S'il y a eu soudainement une telle effervescence, c'est que la musique de Nirvana était de nature à susciter cette effervescence. Kurt Cobain, tout d'abord, était une encyclopédie du rock. C'était un passionné. Avec la générosité qui était la sienne, il n'a cessé de rendre hommage à des groupes féminins post-punk comme les Slits ou les Raincoats, ou encore à des groupes indépendants américains comme les Meat Puppets. On a beaucoup parlé aussi de l'influence des Pixies, en raison de l'alternance de passages en son clair et de passages en distorsion. Cette influence existe, bien sûr. Mais chez Nirvana, elle est bien plus brutale et bien plus systématique...

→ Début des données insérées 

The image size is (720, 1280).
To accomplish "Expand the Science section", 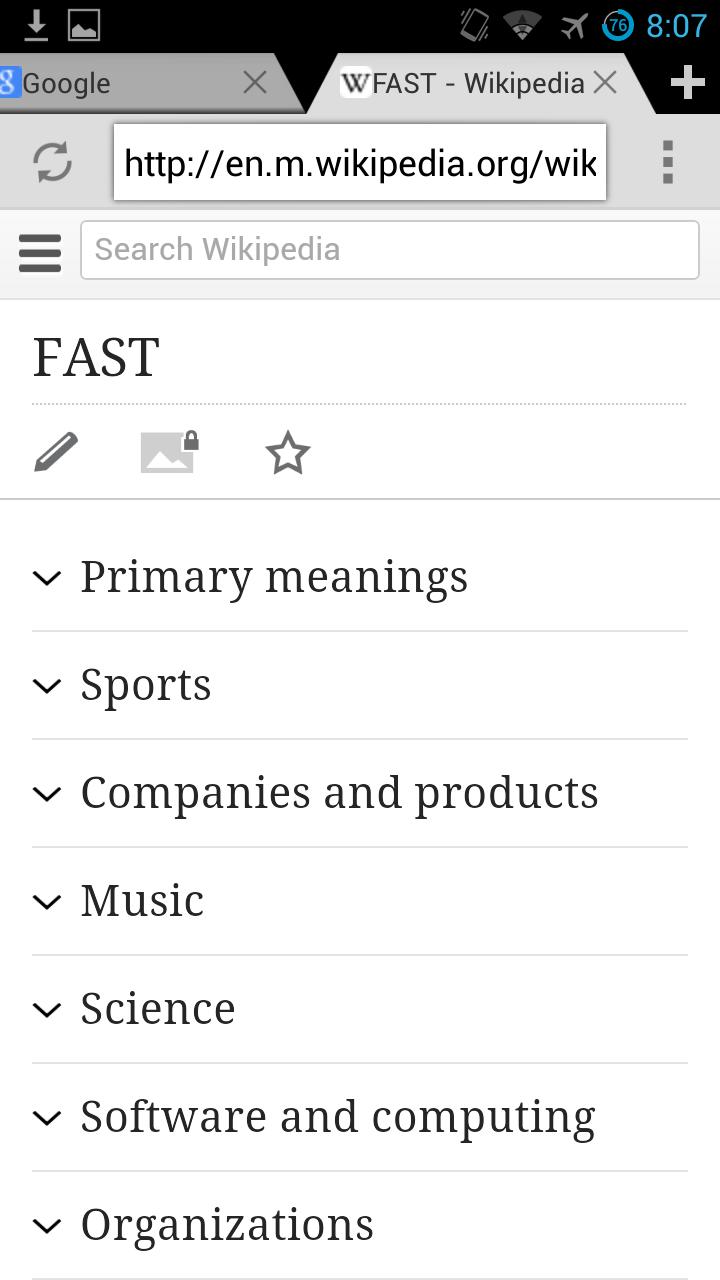I will pos(158,1009).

Plutôt que de se perdre dans une recherche d'influences, il faut peut-être donner la parole à Cobain, qui disait que sa musique était un croisement des Beatles et de Black Sabbath. A tout prendre, je crois que c'est la meilleure définition qu'on puisse trouver. Sur un plan harmonique, Cobain utilisait des grilles d'accords bien identifiables, qui n'ont pas leur équivalent dans la musique punk ou dans le hard-rock. Les harmonies comme les mélodies, mémorables, sont au fond très pop. Mais sur cette chair pop, Cobain plaque un squelette primitif, qui peut fort bien être rapproché de la musique de Black Sabbath. Il n'y a pas plus simple que cette dernière : des changements d'accords très rares, des cellules de base élémentaires qui sont répétées jusqu'à satiété... Or, il y a un souci de simplification très net dans la musique de Nirvana. Très souvent, les grilles d'accords des couplets sont répétées quatre fois (ou huit), avec la même mélodie ; puis c'est le refrain, auquel Cobain se permet parfois d'appliquer la même grille d'accords qu'aux couplets, en durcissant simplement le son des amplis.

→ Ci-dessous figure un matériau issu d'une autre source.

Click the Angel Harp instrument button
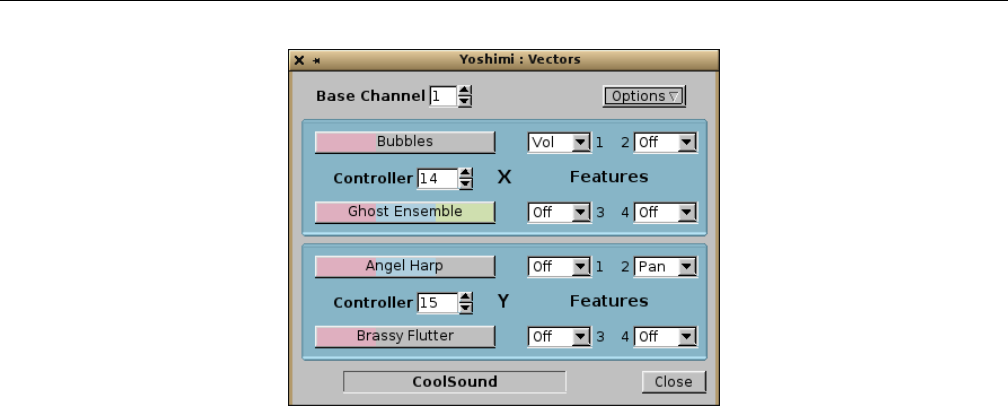 coord(405,266)
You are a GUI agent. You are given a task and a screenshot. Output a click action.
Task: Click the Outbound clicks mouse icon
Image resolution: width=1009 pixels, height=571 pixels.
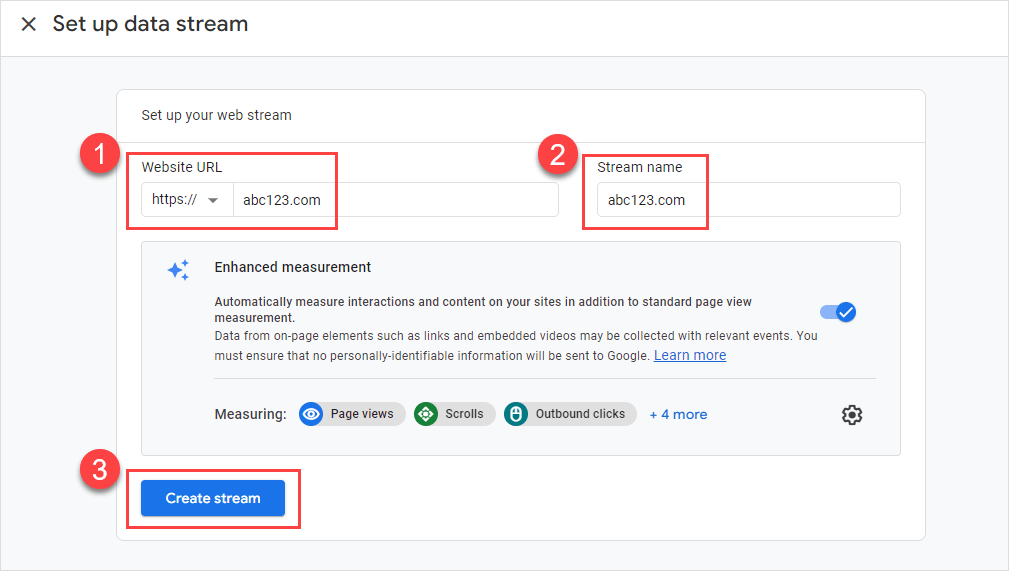[517, 414]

Une telle simplicité est trop caricaturale pour être naturelle. Il faut se souvenir qu'en 1991, la musique sophistiquée était encore à la mode. Tout est donc parti d'une démarche réfléchie de la part de Cobain. Une telle démarche, ça s'appelle une démarche artistique.

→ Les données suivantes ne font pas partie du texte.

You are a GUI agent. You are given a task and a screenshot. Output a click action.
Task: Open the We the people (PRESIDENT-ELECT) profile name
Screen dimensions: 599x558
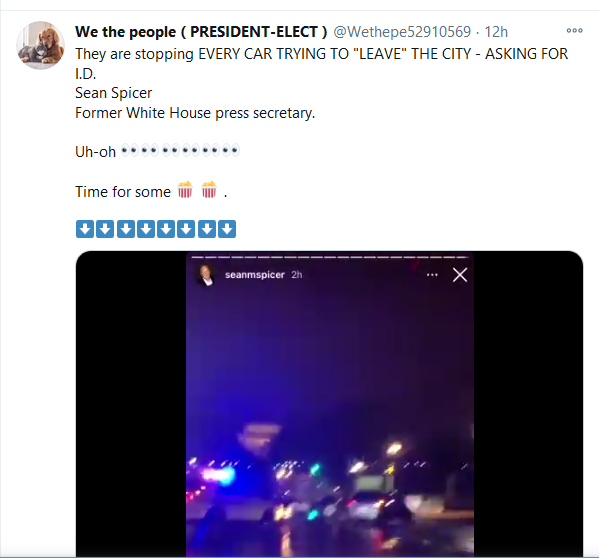[x=201, y=32]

En tous les cas, c'est une réussite, car Cobain parvient à concilier la mélodie avec l'énergie en évitant l'écueil de la power pop. Pour se rendre compte à quel point Cobain voyait juste, il n'y a qu'à comparer sa musique à des chansons daubesques, comme celles d'Oasis. Mélodie pop et énergie, c'est un cocktail normalement indigeste... Mais pas avec Kurt Cobain aux commandes. La simplification rend possible l'énergie. Il faut dire aussi que le son est très bon, même si Cobain jugeait le son de Nevermind trop commercial (lui préférant le son d'In Utero). Ce son, d'ailleurs, à peu de choses près, c'est celui de certains albums de Black Sabbath des années 70.

Les chansons ? Aucune chanson de Nevermind n'est anodine. Il y a le méga-tube, "Smells Like Teen Spirit", où Cobain hurle son mal-être et clame qu'il est un loser. Cette chanson, inspirée par un slogan publicitaire, est devenue une antienne générationnelle. Elle le mérite : il y a ces deux notes de guitare, les plus célèbres de l'histoire...

Il y a "In Bloom", avec son refrain-hymne, "Come As You Are" et son fameux riff en single notes, le génial "Lithium"... Toutes ces chansons ont fait les beaux jours des radios. Mais tout aurait pu sortir en single. On passe de chansons surexcitées comme "Breed", "Territorial Pissings" et "Stay Way" à des ballades somptueuses comme "Polly" ou "Something In The Way" (avec son violoncelle morose). Ma préférée : "On A Plain".

Après ces douze excellentes chansons... ce n'est pas fini. Un titre caché, intitulé "Endless, Nameless" surgit dix minutes après la fin officielle de l'album. C'est un titre d'une sauvagerie sans nom. Des passages qui tiennent du bruitisme et du metal alternent avec un arpège mélodieux. Avec ce titre, Nirvana prouvait qu'il n'était pas décidé à se laisser récupérer par l'industrie du disque. Les craintes évoquées au début de cette notule sont donc caduques : Nevermind n'est décidément pas un album commercial ; c'est un grand album. Tout court.